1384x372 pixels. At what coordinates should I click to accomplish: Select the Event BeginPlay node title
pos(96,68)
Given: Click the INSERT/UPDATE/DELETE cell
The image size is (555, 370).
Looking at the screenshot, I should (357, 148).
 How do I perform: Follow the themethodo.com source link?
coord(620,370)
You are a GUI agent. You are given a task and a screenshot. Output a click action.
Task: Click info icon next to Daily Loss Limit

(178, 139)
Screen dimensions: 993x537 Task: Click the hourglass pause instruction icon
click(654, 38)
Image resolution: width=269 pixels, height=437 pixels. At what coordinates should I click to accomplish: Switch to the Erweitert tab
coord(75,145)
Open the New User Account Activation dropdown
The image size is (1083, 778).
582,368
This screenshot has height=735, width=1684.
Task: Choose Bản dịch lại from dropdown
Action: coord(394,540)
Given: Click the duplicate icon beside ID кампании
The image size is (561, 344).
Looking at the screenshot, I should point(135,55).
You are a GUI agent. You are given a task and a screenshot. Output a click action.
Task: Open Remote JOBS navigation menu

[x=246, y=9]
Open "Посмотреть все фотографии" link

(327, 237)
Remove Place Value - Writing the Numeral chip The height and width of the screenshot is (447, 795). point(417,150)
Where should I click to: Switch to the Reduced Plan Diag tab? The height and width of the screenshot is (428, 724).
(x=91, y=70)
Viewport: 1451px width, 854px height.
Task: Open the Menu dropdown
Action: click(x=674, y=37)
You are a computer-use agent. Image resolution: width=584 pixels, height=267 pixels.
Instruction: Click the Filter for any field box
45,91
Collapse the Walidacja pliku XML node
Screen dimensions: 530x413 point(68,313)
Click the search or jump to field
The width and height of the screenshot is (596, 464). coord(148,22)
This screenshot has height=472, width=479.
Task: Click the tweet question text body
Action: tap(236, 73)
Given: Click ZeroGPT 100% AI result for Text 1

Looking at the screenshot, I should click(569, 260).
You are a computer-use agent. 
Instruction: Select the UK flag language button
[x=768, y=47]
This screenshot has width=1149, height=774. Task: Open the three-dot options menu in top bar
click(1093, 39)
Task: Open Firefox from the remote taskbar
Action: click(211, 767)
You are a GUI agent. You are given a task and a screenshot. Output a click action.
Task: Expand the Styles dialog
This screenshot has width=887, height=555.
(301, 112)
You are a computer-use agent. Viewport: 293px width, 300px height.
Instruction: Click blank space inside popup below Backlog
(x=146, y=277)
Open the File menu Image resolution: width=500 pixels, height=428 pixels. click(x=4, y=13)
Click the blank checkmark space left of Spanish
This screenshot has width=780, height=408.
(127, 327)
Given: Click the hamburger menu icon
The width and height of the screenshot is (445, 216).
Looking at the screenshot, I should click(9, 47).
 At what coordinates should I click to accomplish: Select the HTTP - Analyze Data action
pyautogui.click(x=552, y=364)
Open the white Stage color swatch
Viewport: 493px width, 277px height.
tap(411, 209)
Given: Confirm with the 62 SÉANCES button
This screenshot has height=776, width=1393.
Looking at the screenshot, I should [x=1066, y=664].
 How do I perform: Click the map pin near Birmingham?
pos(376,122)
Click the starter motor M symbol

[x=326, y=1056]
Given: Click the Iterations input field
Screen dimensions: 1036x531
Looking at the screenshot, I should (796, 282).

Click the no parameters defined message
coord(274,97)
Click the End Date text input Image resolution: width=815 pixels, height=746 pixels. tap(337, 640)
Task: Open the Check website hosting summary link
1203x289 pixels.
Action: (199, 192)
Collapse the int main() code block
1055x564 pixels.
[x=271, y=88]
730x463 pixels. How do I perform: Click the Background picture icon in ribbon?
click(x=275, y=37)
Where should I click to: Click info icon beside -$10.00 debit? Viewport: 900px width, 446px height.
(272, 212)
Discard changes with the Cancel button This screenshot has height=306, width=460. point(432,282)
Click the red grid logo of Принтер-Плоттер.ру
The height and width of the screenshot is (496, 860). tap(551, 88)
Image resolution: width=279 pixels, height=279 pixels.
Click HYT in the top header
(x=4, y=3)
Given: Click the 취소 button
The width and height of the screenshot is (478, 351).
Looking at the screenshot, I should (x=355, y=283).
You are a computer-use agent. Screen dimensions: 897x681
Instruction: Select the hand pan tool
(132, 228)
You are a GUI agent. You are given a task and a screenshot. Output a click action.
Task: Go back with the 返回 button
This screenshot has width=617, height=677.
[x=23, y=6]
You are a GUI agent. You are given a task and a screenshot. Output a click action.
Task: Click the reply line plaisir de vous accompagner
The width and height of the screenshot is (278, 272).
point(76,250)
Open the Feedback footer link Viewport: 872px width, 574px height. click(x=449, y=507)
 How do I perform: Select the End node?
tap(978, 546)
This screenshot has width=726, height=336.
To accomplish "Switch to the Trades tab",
==*==
For this exercise, set down all of the entries again word for word.

• **Exercise solution**
1384x372 pixels. At what coordinates should I click to accomplish: Select the Event BeginPlay node title
pos(96,68)
Given: Click the INSERT/UPDATE/DELETE cell
The image size is (555, 370).
Looking at the screenshot, I should (357, 148).
 How do I perform: Follow the themethodo.com source link?
coord(620,370)
You are a GUI agent. You are given a task and a screenshot. Output a click action.
Task: Click info icon next to Daily Loss Limit

(178, 139)
Screen dimensions: 993x537 Task: Click the hourglass pause instruction icon
click(654, 38)
Image resolution: width=269 pixels, height=437 pixels. At what coordinates should I click to accomplish: Switch to the Erweitert tab
coord(75,145)
Open the New User Account Activation dropdown
The image size is (1083, 778).
582,368
This screenshot has height=735, width=1684.
Task: Choose Bản dịch lại from dropdown
Action: coord(394,540)
Given: Click the duplicate icon beside ID кампании
The image size is (561, 344).
Looking at the screenshot, I should point(135,55).
You are a GUI agent. You are given a task and a screenshot. Output a click action.
Task: Open Remote JOBS navigation menu

[x=246, y=9]
Open "Посмотреть все фотографии" link

(327, 237)
Remove Place Value - Writing the Numeral chip The height and width of the screenshot is (447, 795). point(417,150)
Where should I click to: Switch to the Reduced Plan Diag tab? The height and width of the screenshot is (428, 724).
(x=91, y=70)
Viewport: 1451px width, 854px height.
Task: Open the Menu dropdown
Action: click(x=674, y=37)
You are a computer-use agent. Image resolution: width=584 pixels, height=267 pixels.
Instruction: Click the Filter for any field box
45,91
Collapse the Walidacja pliku XML node
Screen dimensions: 530x413 point(68,313)
Click the search or jump to field
The width and height of the screenshot is (596, 464). coord(148,22)
This screenshot has height=472, width=479.
Task: Click the tweet question text body
Action: tap(236, 73)
Given: Click ZeroGPT 100% AI result for Text 1

Looking at the screenshot, I should click(569, 260).
You are a computer-use agent. 
Instruction: Select the UK flag language button
[x=768, y=47]
This screenshot has width=1149, height=774. Task: Open the three-dot options menu in top bar
click(1093, 39)
Task: Open Firefox from the remote taskbar
Action: click(211, 767)
You are a GUI agent. You are given a task and a screenshot. Output a click action.
Task: Expand the Styles dialog
This screenshot has width=887, height=555.
(301, 112)
You are a computer-use agent. Viewport: 293px width, 300px height.
Instruction: Click blank space inside popup below Backlog
(x=146, y=277)
Open the File menu Image resolution: width=500 pixels, height=428 pixels. click(x=4, y=13)
Click the blank checkmark space left of Spanish
This screenshot has width=780, height=408.
(127, 327)
Given: Click the hamburger menu icon
The width and height of the screenshot is (445, 216).
Looking at the screenshot, I should click(9, 47).
 At what coordinates should I click to accomplish: Select the HTTP - Analyze Data action
pyautogui.click(x=552, y=364)
Open the white Stage color swatch
Viewport: 493px width, 277px height.
tap(411, 209)
Given: Confirm with the 62 SÉANCES button
This screenshot has height=776, width=1393.
Looking at the screenshot, I should [x=1066, y=664].
 How do I perform: Click the map pin near Birmingham?
pos(376,122)
Click the starter motor M symbol

[x=326, y=1056]
Given: Click the Iterations input field
Screen dimensions: 1036x531
Looking at the screenshot, I should (796, 282).

Click the no parameters defined message
coord(274,97)
Click the End Date text input Image resolution: width=815 pixels, height=746 pixels. tap(337, 640)
Task: Open the Check website hosting summary link
1203x289 pixels.
Action: (199, 192)
Collapse the int main() code block
1055x564 pixels.
[x=271, y=88]
730x463 pixels. How do I perform: Click the Background picture icon in ribbon?
click(x=275, y=37)
Where should I click to: Click info icon beside -$10.00 debit? Viewport: 900px width, 446px height.
(272, 212)
Discard changes with the Cancel button This screenshot has height=306, width=460. point(432,282)
Click the red grid logo of Принтер-Плоттер.ру
The height and width of the screenshot is (496, 860). tap(551, 88)
Image resolution: width=279 pixels, height=279 pixels.
Click HYT in the top header
(x=4, y=3)
Given: Click the 취소 button
The width and height of the screenshot is (478, 351).
Looking at the screenshot, I should (x=355, y=283).
You are a computer-use agent. Screen dimensions: 897x681
Instruction: Select the hand pan tool
(132, 228)
You are a GUI agent. You are given a task and a screenshot. Output a click action.
Task: Go back with the 返回 button
This screenshot has width=617, height=677.
[x=23, y=6]
You are a GUI agent. You are given a task and a screenshot. Output a click action.
Task: Click the reply line plaisir de vous accompagner
The width and height of the screenshot is (278, 272).
point(76,250)
Open the Feedback footer link Viewport: 872px width, 574px height. click(x=449, y=507)
 How do I perform: Select the End node?
tap(978, 546)
This screenshot has width=726, height=336.
To accomplish "Switch to the Trades tab",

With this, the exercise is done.